My parents are so easy to be around if you know how to handle them. I figured it out a long time ago, and I’ve tried to help my wife handle them, too. My dad loves to give advice about people’s work. He thinks he’s a Warren Buffett type who knows all the ins and outs. My wife’s job is far removed from what my dad does, so none of his advice applies, but all she has to do is humor him.
Recently, she was giving a presentation to the VP, and my dad found out about it and gave her advice that was a little old-fashioned about what to wear and how to behave. All she had to do to make him happy was pretend she took it and it worked, but instead she told him why his advice wouldn’t work, and they ended up arguing, and my dad walked away hurt.
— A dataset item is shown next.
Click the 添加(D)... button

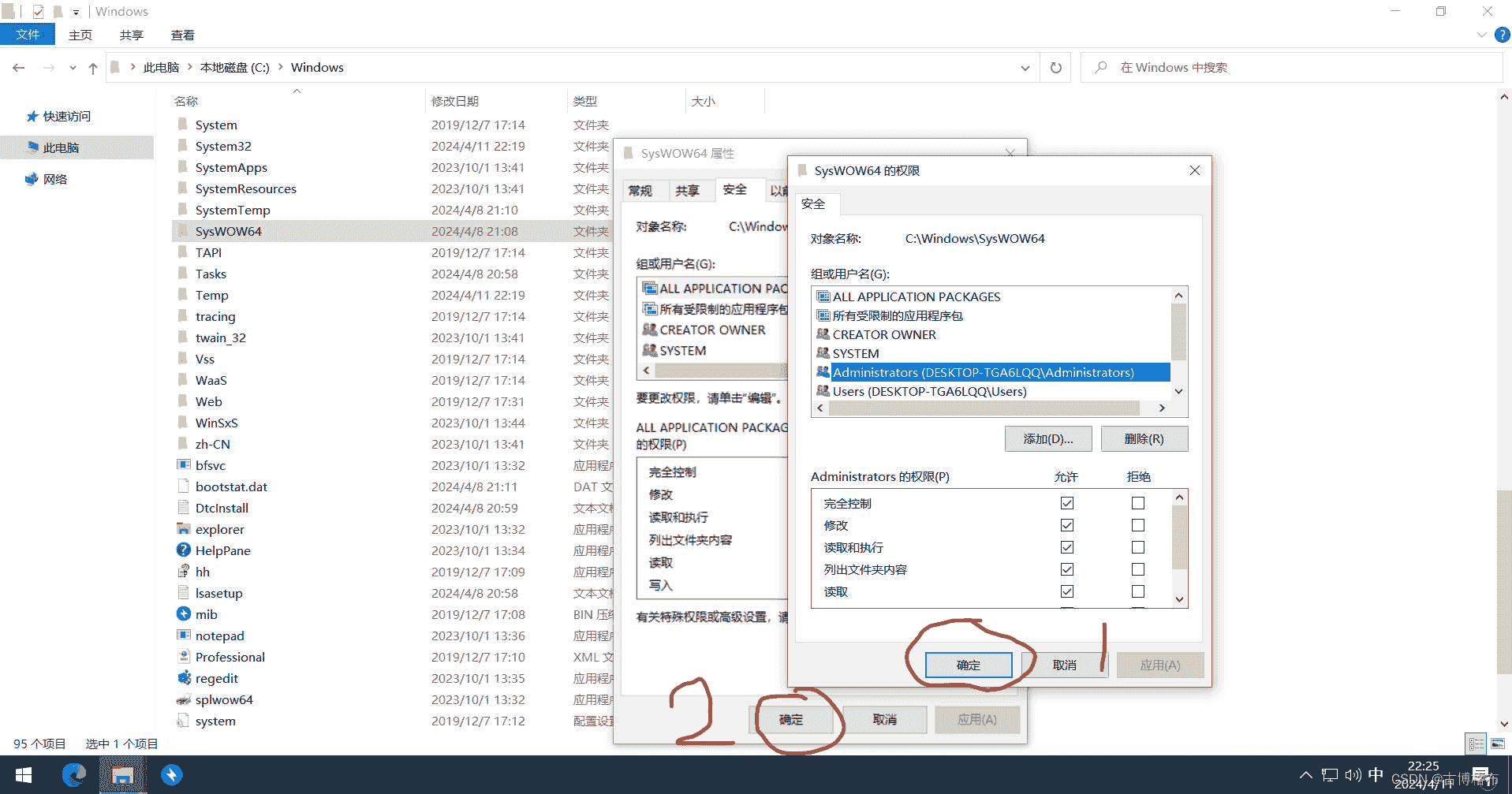[1047, 439]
With my mom, it’s the same, but for cooking and household stuff. She doesn’t believe food can be good if you make it ahead, so she always asks. All my wife has to say is the food was made fresh that day, and my mom would be so happy.
Is there any way to convince my wife to humor my parents, or am I going to have to live with this constant bickering?
— Spouse
Spouse: Sounds like the real problem is parents who expect applause for their relentless condescension.
You’ve made peace with them, great. I am all for workable solutions.
But your workable solution is not workable for your wife. Okay? Okay.
So move on. Ask her whether she’s willing to discuss other bicker-prevention strategies, because it’s driving you nuts. Get off to a healthy start by apologizing for your relentless “all you have to do” campaign, which sounds suspiciously like the next-gen version of your parents’ relentless know-it-all-isms.
Humoring people is just fine if that’s what you want to do — but it’s miserable if it doesn’t sit right, and dishonest. And it’s downright infuriating if refusing to suck up to intrusive people is identified as the real problem, not the people who refuse to stop intruding.
But don’t feel too bad, because you married it, too; there’s no bickering without her voluntary entry in the “I know more than you do!!” Olympics. You’re all overdue to try some of the many other ways to disengage politely.
She’s had the option all along, as yet unexercised, to say gently but firmly that she won’t talk with them about X. “I leave my work at work — thanks for understanding,” then gliding away from the subject. Or, “Nope, not discussing my kitchen secrets,” then gliding away from the subject. Or, “Thanks,” smile, disengagement.
And you have the option of saying, “Asked and answered, Mom/Pop,” as you take the radical step of prioritizing your wife’s happiness this time.
Readers’ thoughts:
· To “pretend she took [the advice] and it worked” is asking for so much more than “humoring” your parents. You’re asking her to actively encourage your dad by pretending she doesn’t know how to do her job without him. Examine your own issues with setting boundaries, rather than getting upset that your wife has some.
· A good friend’s mother was very controlling. She needed to tell people what to do, always in long-winded, one-sided conversations that were hostage situations. These parents sound controlling, and you, in turn, are trying to control how your wife behaves. Please see what other ways you do this.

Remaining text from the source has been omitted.